Makes sense if you have personal or open source projects . Company code not so much.
Before we hire you to write code that we won’t ever in a million years let you publish to Github, we’d like to see what you’ve already written and published there.
I don’t especially want to discuss about my personal and open-source projects with potential employers.
So, Github and open-source is the new internship. Every company expects you to consistently do work for free … just for the chance to interview for a job.
So, I should work on open source projects instead of doing my job now?
These certainly held true when open-source was only a matter of enthusiasm. But given the intense complexity of modern systems, the vast majority of projects use some open-source software, placing development teams just one inch away from contributing back. Finally, many corporations have made that important step and are paying their developers to (also) write open-source code while solving their business problems and making their companies money.
I believe all corporations should open-source their non-core-IP projects. Start with infrastructure and tools and continue with specialized libraries that are a matter of development time vs. intense brain activity. How many times do we really need to rewrite the same build script at five different jobs or a library to insert Google analytics code into a website?
Every software engineer can agree that smaller, well-tested and specialized modules are better than gigantic complex intertwined spaghetti systems. A generic library, in general, is easier to maintain and makes the project that consumes it cheaper to develop and upkeep. If you open-source it, you may get contributors, aka free labor. Note that those contributors saved time and money to their corporation because they didn’t have to re-develop the library and saved time and money to your company by adding a feature or fixing a bug that you will likely leverage.
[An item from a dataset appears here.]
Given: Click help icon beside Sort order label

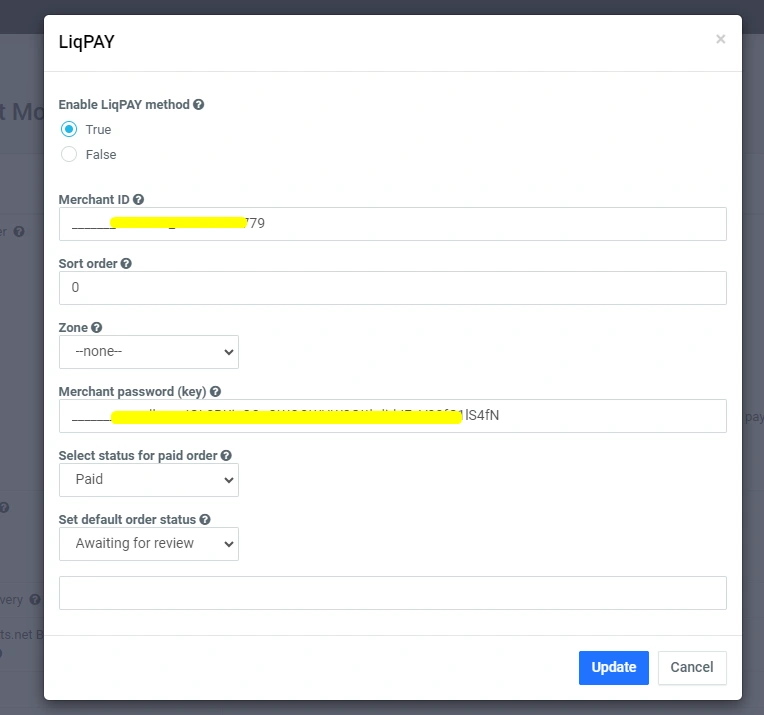Looking at the screenshot, I should [126, 264].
Those contributors were paid by their employer.
I hope this disambiguates my post – I don’t make the distinction that many commenters did. So it leads to the following question.
Since it would be kind of hypocritical of you to expect people to keep up active public contributions when they work for other people in order to show they are worthy of a job from you, and then expect them to stop keeping publicly active afterward, what steps will you take if I take the job to ensure that I will have plenty of free time to work on open source projects, and to ensure that my work for you won’t be so challenging and interesting so that I just don’t want to work on outside projects?
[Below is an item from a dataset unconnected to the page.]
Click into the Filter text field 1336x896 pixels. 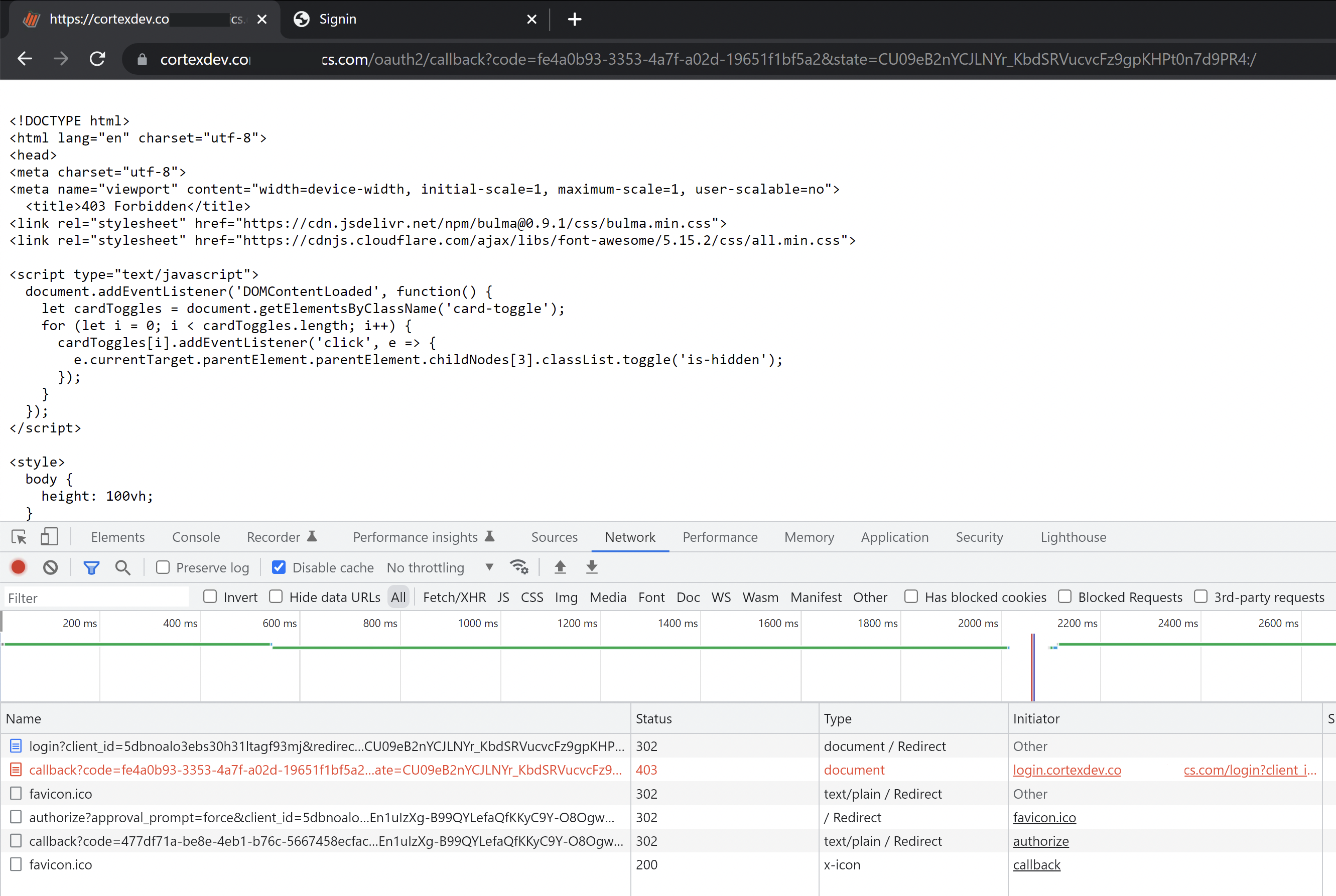[96, 598]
This is getting right to the point. How do we, managers, enable paid open-source contributions?
- Encourage your developers to solve real problems in the most elegant way
- Let them know that open-source is a tool available to them.
- Be clear that they can continue maintaining and developing personal projects on their free time.
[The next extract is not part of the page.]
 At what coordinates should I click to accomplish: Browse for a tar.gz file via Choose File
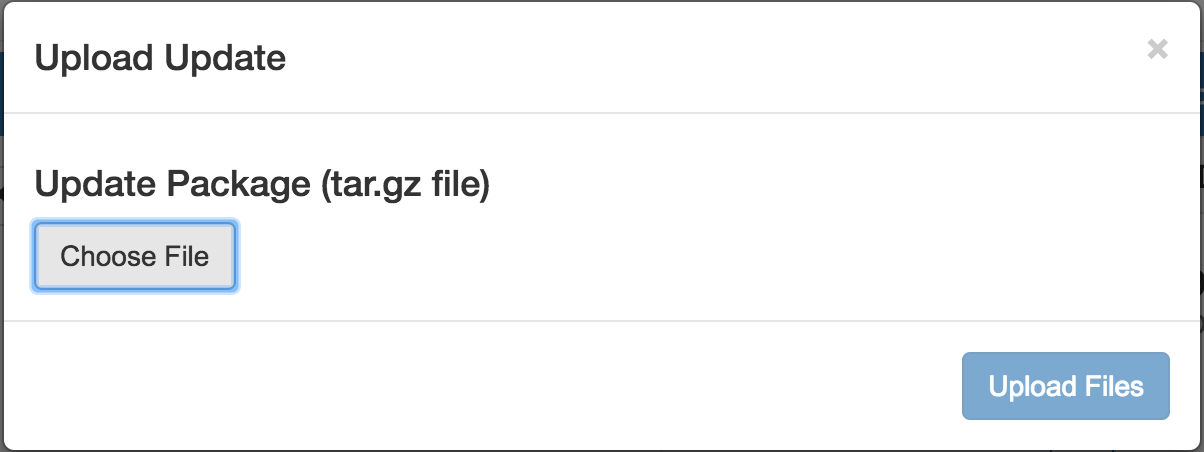coord(135,257)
We have started using the analytical library to insert the infamous Google Analytics code in our site. It also enabled us to easily experiment with other analytics providers, such as Chartbeat. Unfortunately Analytical settings don’t support development vs. test vs. production environments. The easy fix would be to stick a bunch of if-then-else in code around it. Instead, I spent a couple of hours looking at its source and making this pull request that enabled settings-based configuration much like other similar utility libraries. The pull has not been accepted yet, so we use my fork. Implementing the feature in the library forced me to write a good test for it and incidentally reduced the number of lines of code and the complexity of our own, for profit website.
Often you don’t find a library to do something and are going to write one. You need it to solve a real business problem and you’re going to pay your developers to do it. For us it was simple full text search for MongoDB. So we created mongoid_fulltext as an open-source library from day one. A college student can write a simple n-gram search, so what’s the big deal? Why wouldn’t we open-source it? In fact, full-text search is the number one requested feature in MongoDB and quite a few people are probably using mongoid_fulltext now judging by the number of watchers on the project. We got two modest contributions too, which is nice and the developer can show this work to his next employer if he likes.
Personal projects? That’s everyone’s personal business. I expect developers to deliver results rather than work 9-5 (we don’t have “working hours”, everyone works whenever they want) and engineers can do whatever they want on their copious free time, as long as it doesn’t compete with our company’s core business goals.
To summarize, open source is simply part of my team’s job description.